Facilities are situated in a complex that consolidates historic palaces, warehouses, and purpose-built repositories adapted for climate control and conservation workflows similar to those at the Biblioteca de Catalunya and the Museu d'Història de Barcelona. Reading rooms accommodate researchers consulting documents from series connected to the Ajuntament de Barcelona and municipal departments that managed urbanization of Diagonal Avenue and preparations for the 1992 Summer Olympics. Conservation laboratories implement treatments for parchment, paper, and photographic media using protocols comparable to those at the International Council on Archives partners. Storage stacks maintain environmental parameters to protect vellum rolls, parchment charters, and acetate negatives associated with collections referencing Mercè Rodoreda and Joan Miró.
Public services provide reference assistance, reproduction orders, and guided visits for scholars examining dossiers related to Catalan autonomy, municipal elections involving Francesc Macià and Joaquim Forn, and urban policies from municipal regimes. Educational outreach collaborates with institutions such as the University of Barcelona and the Pompeu Fabra University to support theses on topics like the Barcelona school of architecture and municipal social policy files concerning housing reforms. Access requires consultation of finding aids, card catalogues, and digital inventories that cross-reference entries from the Registro Civil and specialized collections donated by foundations like the Fundació Miró and the Institut d'Estudis Catalans.
Digitization programs prioritize fragile medieval codices, cadastral plans, and photographic archives documenting the 1888 Barcelona Universal Exposition, the 1929 Barcelona International Exposition, and urban transformations under planners such as Antoni Coderch. Online portals provide searchable metadata compliant with international standards used by the European Archives Portal and facilitate interoperability with datasets from the Municipal Open Data BCN platform. Virtual exhibitions present curated selections related to figures including Antoni Gaudí, Pau Casals, Mercè Rodoreda, and events like the 1992 Summer Olympics, while collaborative digitization projects integrate holdings with the Digital Public Library of America and the Europeana network.

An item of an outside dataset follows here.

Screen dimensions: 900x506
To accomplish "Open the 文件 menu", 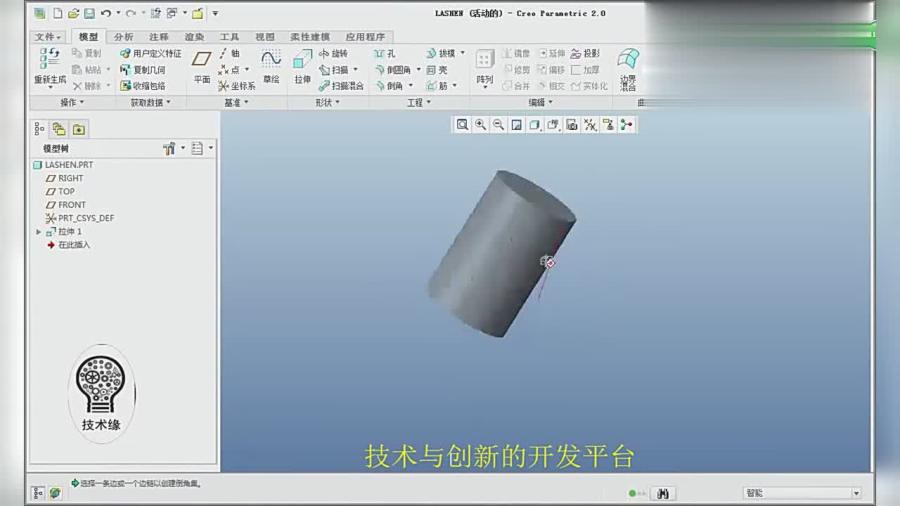I will [49, 37].
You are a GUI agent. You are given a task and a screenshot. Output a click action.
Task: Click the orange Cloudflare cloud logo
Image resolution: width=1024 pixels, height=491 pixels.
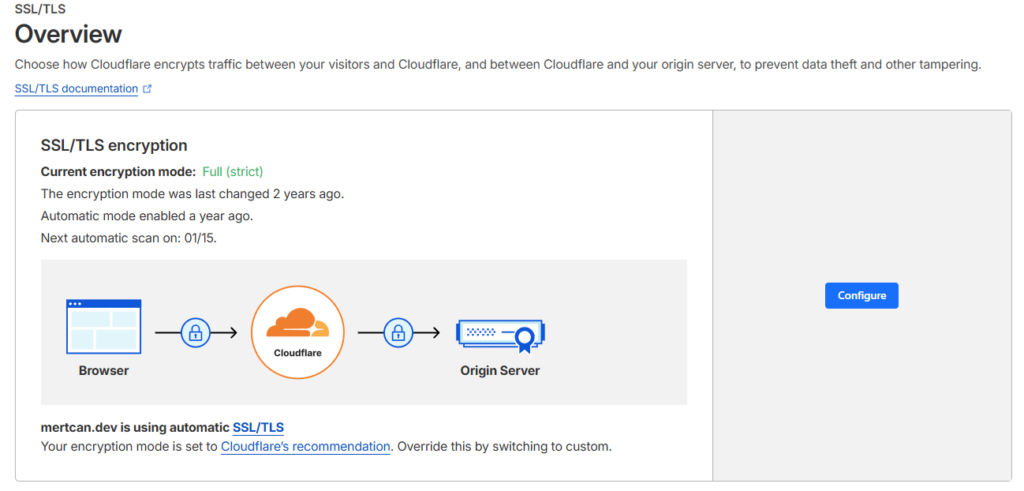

Governance falls under municipal administration with oversight interactions involving the Ajuntament de Barcelona and coordination with regional bodies such as the Generalitat de Catalunya and archival networks like the Consorci d'Arquitectura Vernacla and the Servei d'Arxius Municipals. Funding sources combine municipal budgets, grants from cultural programs of the European Union, donations from foundations including the Fundació Banc Sabadell and the Obra Social initiatives, and revenue from reproduction services. Strategic planning aligns with preservation policies promoted by the International Council on Archives and legal frameworks relating to public records within the Spanish archival legislation.